Respirations entremêlées… il y a aussi ce bruit là dans les nuits… toute la nuit… respirations dont les lignes montent et descendent en alternance… je me souviens de ce bruit là… le seul qui me manque au cœur de la nuit, dans le fracas lointain des villes, dans les illuminations violentes des aéroports qu'heureusement mes paupières parviennent à filtrer quand la fatigue m'écrase absolument. Il y faut, certes, des strates d'endormissement contrarié, des espaces d'insomnie traversés seuls, et les froissements de la fatigue, des immensités nocturnes sans aucun espoir, sans aucun rêve. Il n'y a que le bruit de ma respiration entremêlée à cette autre respiration qui me manque, c'est le seul bruit que je recherche et vers lequel je tends comme vers la seule respiration possible, la seule inspiration du monde dans mes poumons, le seul possible.
Les lignes se croisent et se décroisent. S'entremêlent et se démêlent. Se fondent et se confondent.

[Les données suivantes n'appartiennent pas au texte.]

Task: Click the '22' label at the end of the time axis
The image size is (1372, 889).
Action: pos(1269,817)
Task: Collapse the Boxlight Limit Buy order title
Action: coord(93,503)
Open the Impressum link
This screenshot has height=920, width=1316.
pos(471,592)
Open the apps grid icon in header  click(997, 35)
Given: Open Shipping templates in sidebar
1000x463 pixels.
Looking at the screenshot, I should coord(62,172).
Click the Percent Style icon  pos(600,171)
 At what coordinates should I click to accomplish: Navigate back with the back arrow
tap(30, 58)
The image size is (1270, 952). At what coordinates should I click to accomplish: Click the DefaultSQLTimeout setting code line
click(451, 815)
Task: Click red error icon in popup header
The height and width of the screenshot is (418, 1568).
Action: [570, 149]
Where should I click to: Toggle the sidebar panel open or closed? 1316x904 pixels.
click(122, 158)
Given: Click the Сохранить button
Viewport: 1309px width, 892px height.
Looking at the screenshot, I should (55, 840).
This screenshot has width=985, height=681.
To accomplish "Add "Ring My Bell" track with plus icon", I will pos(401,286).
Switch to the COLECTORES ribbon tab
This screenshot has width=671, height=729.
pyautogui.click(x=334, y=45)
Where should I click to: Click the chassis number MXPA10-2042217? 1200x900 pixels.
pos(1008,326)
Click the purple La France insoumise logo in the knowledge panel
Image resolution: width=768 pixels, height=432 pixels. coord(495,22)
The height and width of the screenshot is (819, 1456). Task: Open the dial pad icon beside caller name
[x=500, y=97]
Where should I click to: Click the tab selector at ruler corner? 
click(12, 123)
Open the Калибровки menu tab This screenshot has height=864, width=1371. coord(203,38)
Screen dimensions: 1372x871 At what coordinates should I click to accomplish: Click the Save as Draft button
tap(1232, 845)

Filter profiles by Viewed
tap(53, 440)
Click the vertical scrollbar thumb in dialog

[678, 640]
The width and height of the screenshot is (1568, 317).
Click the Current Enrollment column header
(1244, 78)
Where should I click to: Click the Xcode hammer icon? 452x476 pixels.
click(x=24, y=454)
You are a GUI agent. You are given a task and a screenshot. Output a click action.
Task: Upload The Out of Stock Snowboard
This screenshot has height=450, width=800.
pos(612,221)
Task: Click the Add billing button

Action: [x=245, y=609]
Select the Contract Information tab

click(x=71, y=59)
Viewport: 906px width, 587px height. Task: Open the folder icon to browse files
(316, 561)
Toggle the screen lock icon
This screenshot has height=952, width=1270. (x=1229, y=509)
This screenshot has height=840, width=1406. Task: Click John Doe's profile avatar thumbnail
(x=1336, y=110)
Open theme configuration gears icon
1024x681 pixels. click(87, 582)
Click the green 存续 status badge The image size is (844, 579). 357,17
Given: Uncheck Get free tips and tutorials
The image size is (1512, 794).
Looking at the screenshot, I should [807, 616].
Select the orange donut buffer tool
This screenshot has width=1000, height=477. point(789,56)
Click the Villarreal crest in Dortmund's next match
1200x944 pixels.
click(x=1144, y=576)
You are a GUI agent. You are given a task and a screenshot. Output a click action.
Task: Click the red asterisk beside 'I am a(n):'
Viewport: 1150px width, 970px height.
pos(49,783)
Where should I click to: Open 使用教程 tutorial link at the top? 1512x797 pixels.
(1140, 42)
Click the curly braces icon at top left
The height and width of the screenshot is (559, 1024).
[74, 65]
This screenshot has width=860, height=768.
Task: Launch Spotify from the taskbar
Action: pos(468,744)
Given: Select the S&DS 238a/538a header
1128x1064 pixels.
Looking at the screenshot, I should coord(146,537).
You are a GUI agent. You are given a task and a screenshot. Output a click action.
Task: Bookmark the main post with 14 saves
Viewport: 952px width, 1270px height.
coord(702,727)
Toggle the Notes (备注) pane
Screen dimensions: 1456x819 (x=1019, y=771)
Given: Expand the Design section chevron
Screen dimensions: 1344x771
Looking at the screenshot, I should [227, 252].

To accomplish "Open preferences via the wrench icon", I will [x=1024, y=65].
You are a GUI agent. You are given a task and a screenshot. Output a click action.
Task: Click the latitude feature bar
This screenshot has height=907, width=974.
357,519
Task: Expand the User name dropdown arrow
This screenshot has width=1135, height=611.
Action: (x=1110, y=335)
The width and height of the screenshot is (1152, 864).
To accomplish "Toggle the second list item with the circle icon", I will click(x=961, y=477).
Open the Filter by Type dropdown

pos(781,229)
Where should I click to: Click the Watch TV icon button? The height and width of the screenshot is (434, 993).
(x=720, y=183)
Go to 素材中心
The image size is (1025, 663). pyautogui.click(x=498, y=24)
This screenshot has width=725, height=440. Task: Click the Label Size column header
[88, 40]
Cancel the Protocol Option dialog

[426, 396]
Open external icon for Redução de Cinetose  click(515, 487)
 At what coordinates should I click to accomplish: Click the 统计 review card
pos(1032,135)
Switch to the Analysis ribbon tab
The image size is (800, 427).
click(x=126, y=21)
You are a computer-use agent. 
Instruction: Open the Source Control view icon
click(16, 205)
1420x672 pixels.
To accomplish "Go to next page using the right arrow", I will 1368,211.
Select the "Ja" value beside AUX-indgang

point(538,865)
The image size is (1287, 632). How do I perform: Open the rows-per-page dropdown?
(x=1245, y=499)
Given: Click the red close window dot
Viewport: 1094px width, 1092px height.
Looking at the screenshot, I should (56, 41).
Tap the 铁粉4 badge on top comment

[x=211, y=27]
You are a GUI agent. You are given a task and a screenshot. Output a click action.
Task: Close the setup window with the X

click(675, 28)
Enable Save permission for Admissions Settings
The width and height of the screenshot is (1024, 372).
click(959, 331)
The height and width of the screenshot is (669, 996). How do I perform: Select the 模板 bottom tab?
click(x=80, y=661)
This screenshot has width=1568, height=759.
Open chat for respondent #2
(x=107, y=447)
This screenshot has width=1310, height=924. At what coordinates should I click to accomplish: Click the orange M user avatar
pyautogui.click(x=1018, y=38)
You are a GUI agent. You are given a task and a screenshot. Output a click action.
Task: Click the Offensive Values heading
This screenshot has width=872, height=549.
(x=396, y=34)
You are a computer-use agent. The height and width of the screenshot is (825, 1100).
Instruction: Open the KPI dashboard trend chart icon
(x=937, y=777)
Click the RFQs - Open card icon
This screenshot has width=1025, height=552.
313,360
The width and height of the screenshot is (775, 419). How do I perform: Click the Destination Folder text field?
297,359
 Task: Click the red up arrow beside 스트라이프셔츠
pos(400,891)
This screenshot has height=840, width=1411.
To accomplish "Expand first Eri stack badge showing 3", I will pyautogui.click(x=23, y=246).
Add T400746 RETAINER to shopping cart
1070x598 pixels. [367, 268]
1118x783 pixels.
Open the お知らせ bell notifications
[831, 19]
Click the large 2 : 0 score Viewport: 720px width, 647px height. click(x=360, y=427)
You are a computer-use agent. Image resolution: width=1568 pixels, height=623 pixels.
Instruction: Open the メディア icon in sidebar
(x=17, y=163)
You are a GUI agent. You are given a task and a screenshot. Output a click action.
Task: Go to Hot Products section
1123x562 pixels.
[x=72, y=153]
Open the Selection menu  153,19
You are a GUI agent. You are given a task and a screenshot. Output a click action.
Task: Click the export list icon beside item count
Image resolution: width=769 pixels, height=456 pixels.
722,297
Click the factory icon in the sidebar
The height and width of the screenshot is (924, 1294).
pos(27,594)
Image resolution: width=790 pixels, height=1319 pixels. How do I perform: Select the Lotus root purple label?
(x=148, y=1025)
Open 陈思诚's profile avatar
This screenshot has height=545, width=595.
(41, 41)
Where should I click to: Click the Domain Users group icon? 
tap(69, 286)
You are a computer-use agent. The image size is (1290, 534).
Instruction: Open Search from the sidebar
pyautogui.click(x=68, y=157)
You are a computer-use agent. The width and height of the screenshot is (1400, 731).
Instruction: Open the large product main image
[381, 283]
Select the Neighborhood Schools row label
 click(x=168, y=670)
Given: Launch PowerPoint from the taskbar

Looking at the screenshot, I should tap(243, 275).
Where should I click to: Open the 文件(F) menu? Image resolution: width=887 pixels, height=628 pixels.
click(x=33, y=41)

Mon souffle quand il sort me paraît tiède et calme, j'inspire un air frais dans le faible interstice que j'ai laissé, entre mon visage et l'oreiller. Sur ma joue passait comme une caresse un autre souffle sous lequel je n'ai pas bougé. Aussi longtemps qu'il a suivi cet angle, cette direction, aussi longtemps qu'aucun muscle ne s'est mu, je suis restée ainsi, sans bouger et faisais ma respiration aussi légère qu'il était possible pour sentir cette respiration autre. Quelques rêveries passaient dans mon esprit que je ne retenais pas et qui ne me retenaient pas, rêveries ornementales de quinconce et d'arabesques que je laisse courir, il n'y a aucune raison de les retenir…
Je retiens un peu mon souffle, pour qu'il se fonde le plus discrètement possible dans l'univers.
Je me garde bien de déplacer une seule ligne. Il ne faudrait pas que le drap se froisse et recommence son crissement. Le moindre mouvement, je le sais, contreviendrait à cet équilibre souple et fragile. Je repose seulement sur cet équilibre souple et fragile, qu'un mouvement viendrait détruire, et après ce geste malheureux (il est inéluctable qu'il advienne, il ne pourrait en être autrement dans ce monde imparfait), ce sera la chute libre dans le monde. Je ne sais pas pourquoi on appelle cela une chute libre, c'est une chute verticale, un trait dans l'espace, je ne sais pas pourquoi on appelle cela le jour, c'est une masse de béton en train de prendre qu'il faut traverser pour retrouver la nuit, et on appelle cela le jour… et on appelle cela une chute libre.
Je ne suis rien d'autre qu'un éclat métallique qui s'enfonce dans la matière et rouille, immobile.
Alors je me retiens à ce souffle qui n'est pas le mien, qui l'entrelace et l'allège, dans lequel des possibles se tissent qui s'accompliront ou ne s'accompliront pas, je me retiens seulement à cela, avant la chute verticale dans l'épaisseur du monde. Elle étouffe toute chose.